Your answer must be the data repeated exactly, with no pictures in it.

--------------------------------------------------

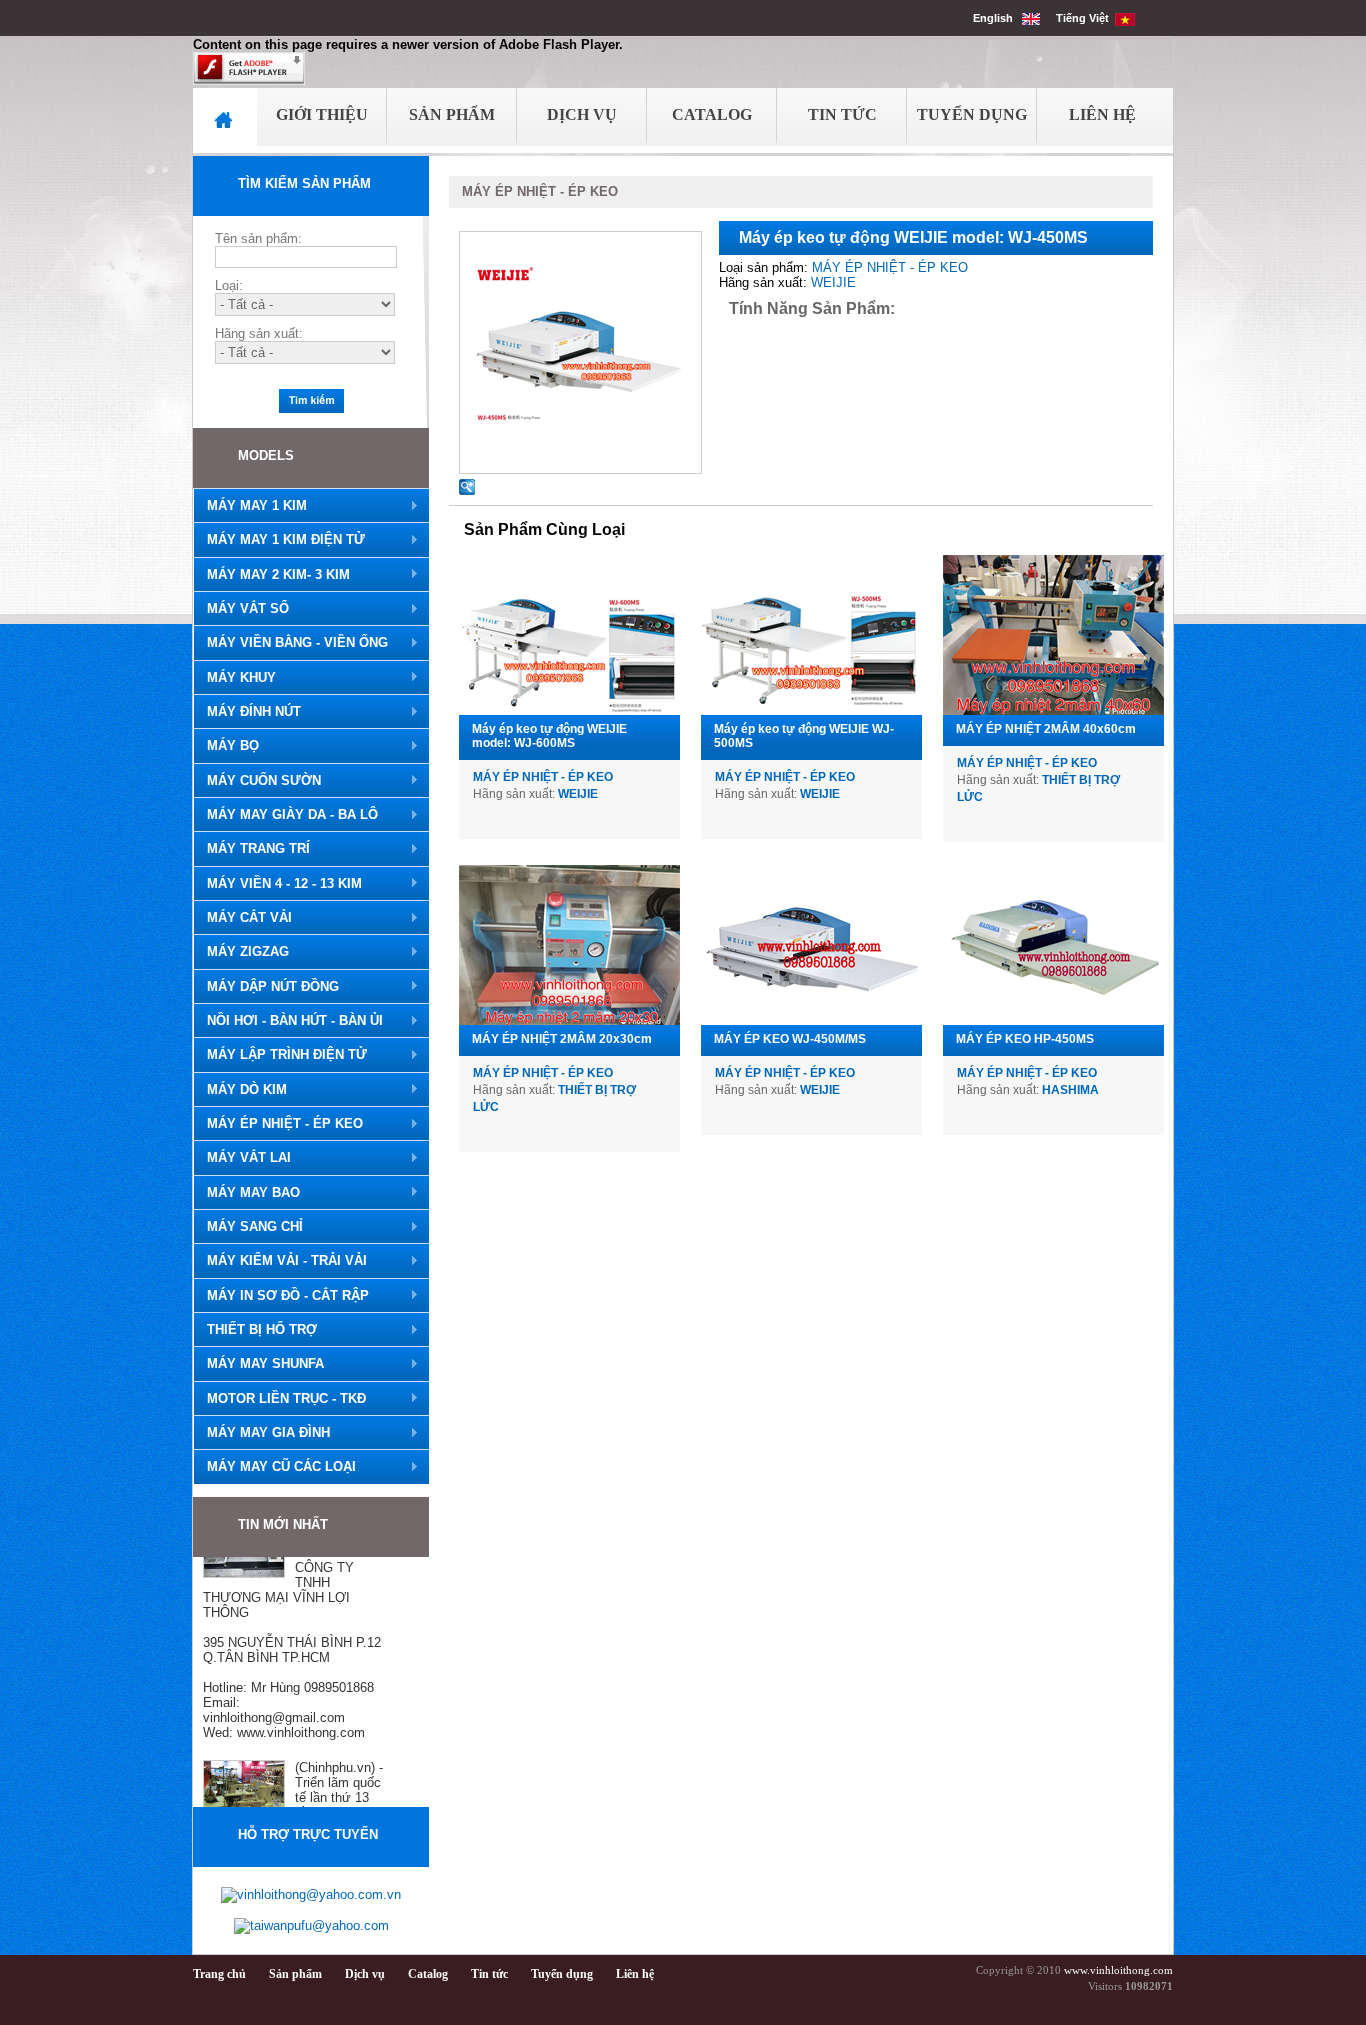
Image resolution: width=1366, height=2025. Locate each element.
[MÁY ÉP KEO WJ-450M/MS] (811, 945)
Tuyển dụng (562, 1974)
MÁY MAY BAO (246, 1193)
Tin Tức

--------------------------------------------------

* **Result**:
Image resolution: width=1366, height=2025. Locate each element.
[MÁY ÉP KEO WJ-450M/MS] (811, 945)
Tuyển dụng (562, 1974)
MÁY MAY BAO (246, 1193)
Tin Tức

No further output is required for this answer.